The reply should match the listing below character for character, except that no image is carried over.

· · · · · · ·

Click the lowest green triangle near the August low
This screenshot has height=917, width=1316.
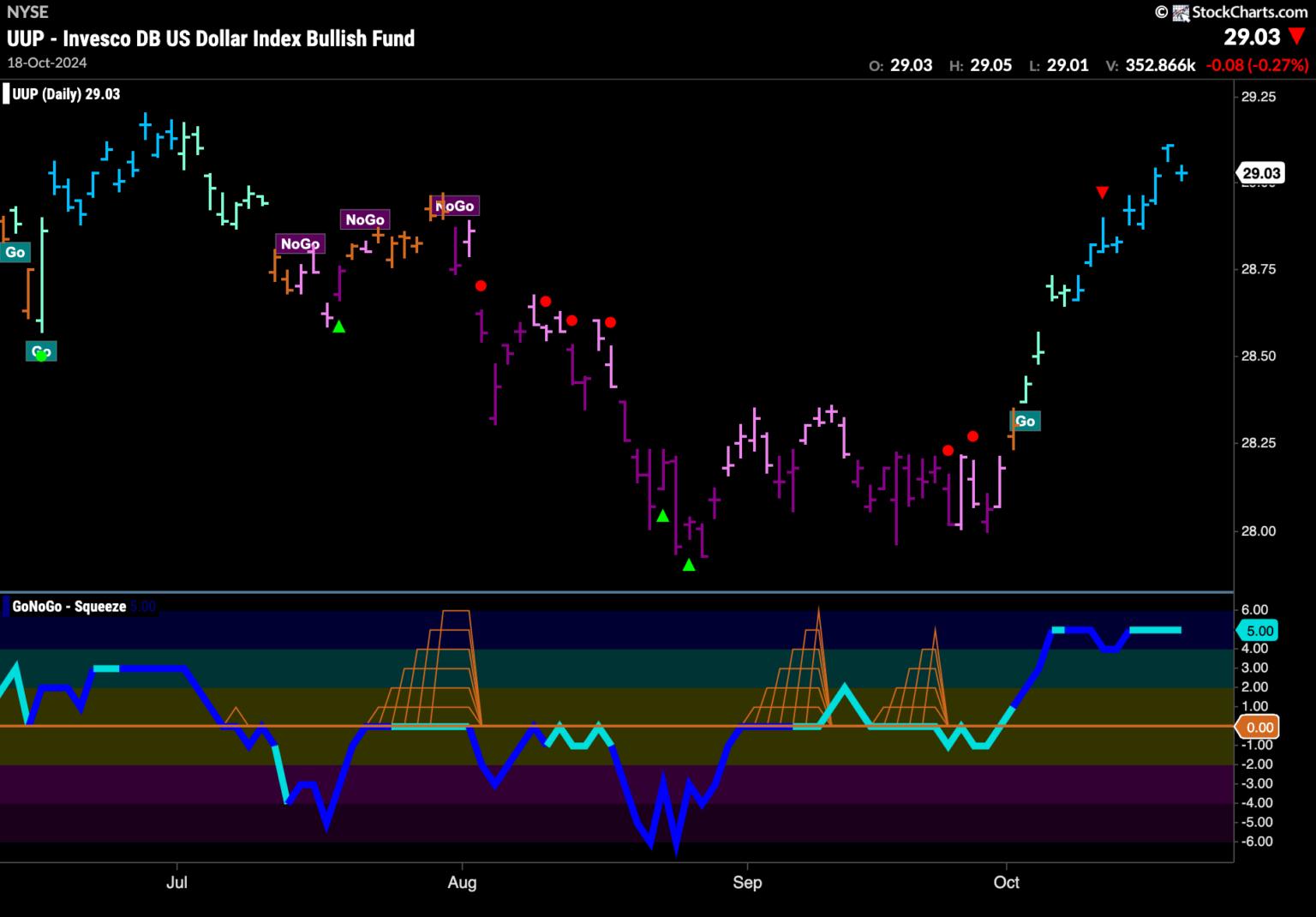[689, 565]
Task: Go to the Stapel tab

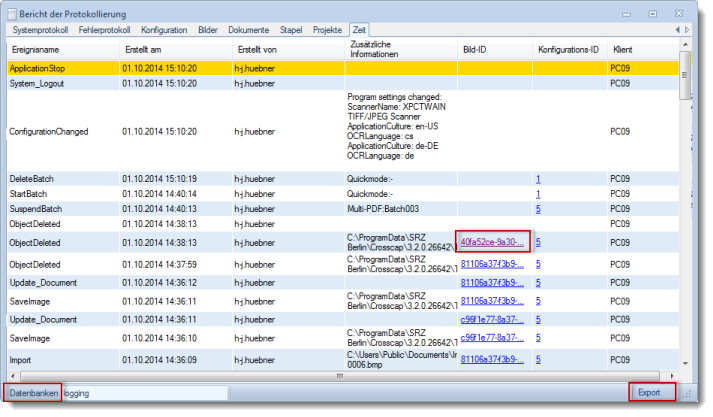Action: [291, 31]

· · · · · · ·

> [FINAL ANSWER]
Click the lowest green triangle near the August low
This screenshot has height=917, width=1316.
[689, 565]
Task: Go to the Stapel tab

Action: [291, 31]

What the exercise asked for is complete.